**PROMPT:**
Copy the entries below verbatim, starting at the line that contains "Where should I" and continuing through the last line of the entries. Leave out the pictures.

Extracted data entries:

--------------------------------

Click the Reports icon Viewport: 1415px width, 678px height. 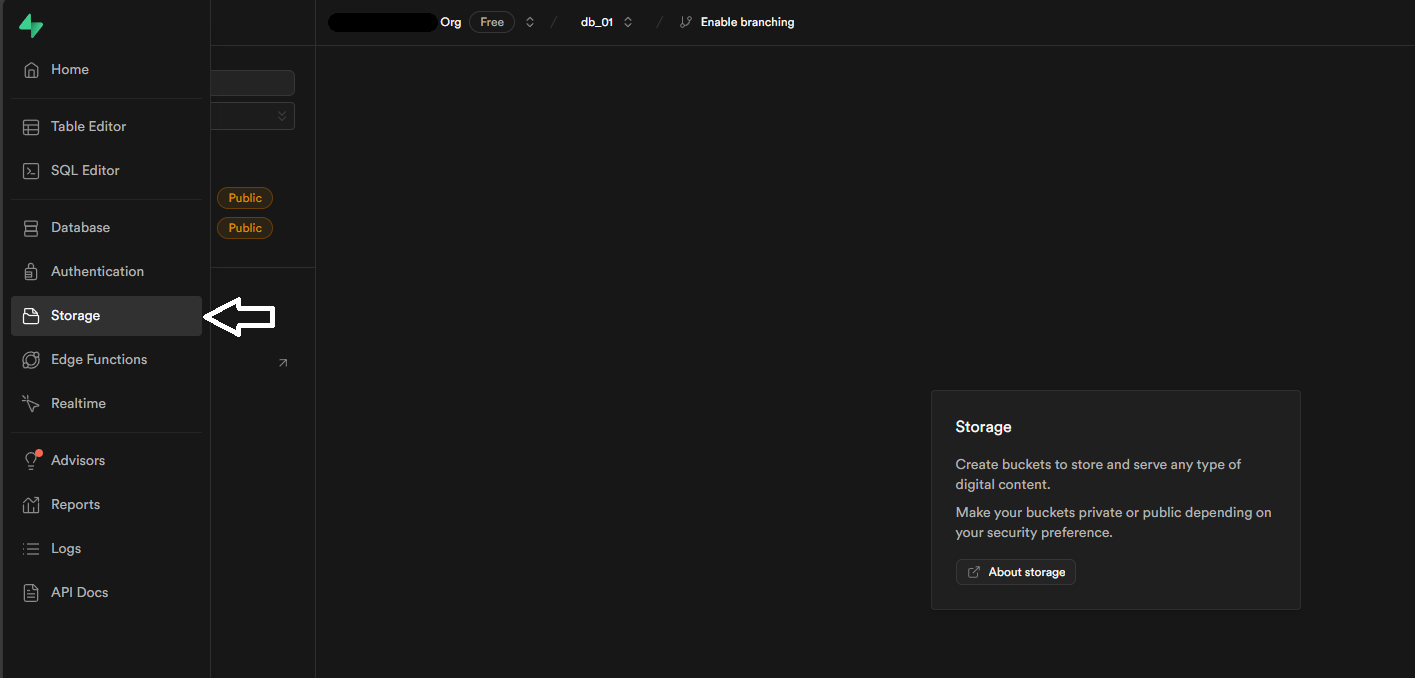pos(30,504)
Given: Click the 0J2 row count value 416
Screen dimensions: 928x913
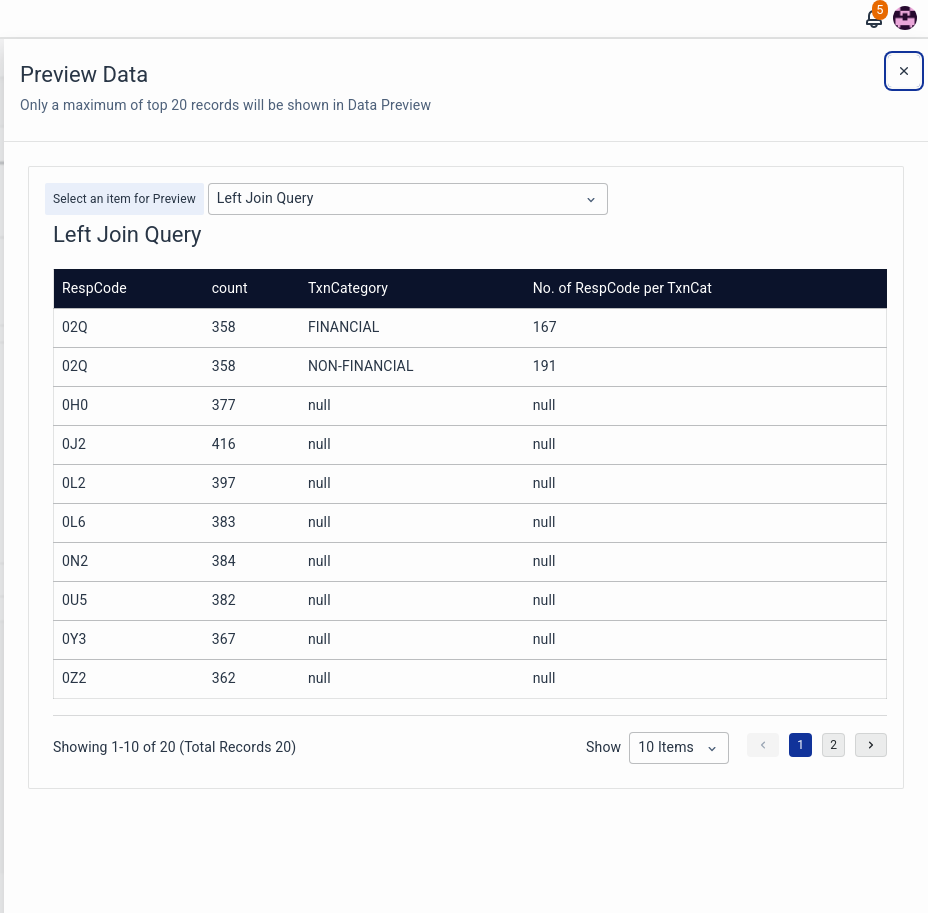Looking at the screenshot, I should [x=223, y=444].
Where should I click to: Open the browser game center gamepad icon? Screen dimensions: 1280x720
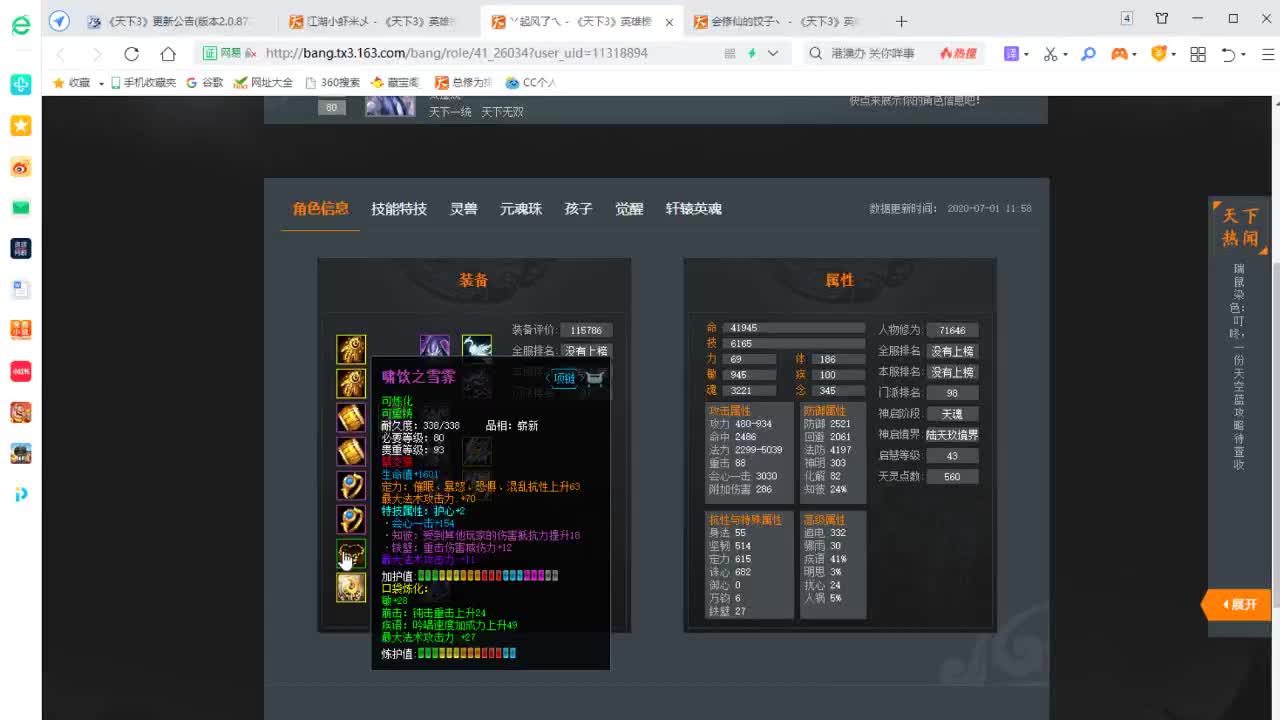point(1121,55)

--------------------------------

**COMPLETE OUTPUT:**
Where should I click to: Open the browser game center gamepad icon? Screen dimensions: 1280x720
point(1121,55)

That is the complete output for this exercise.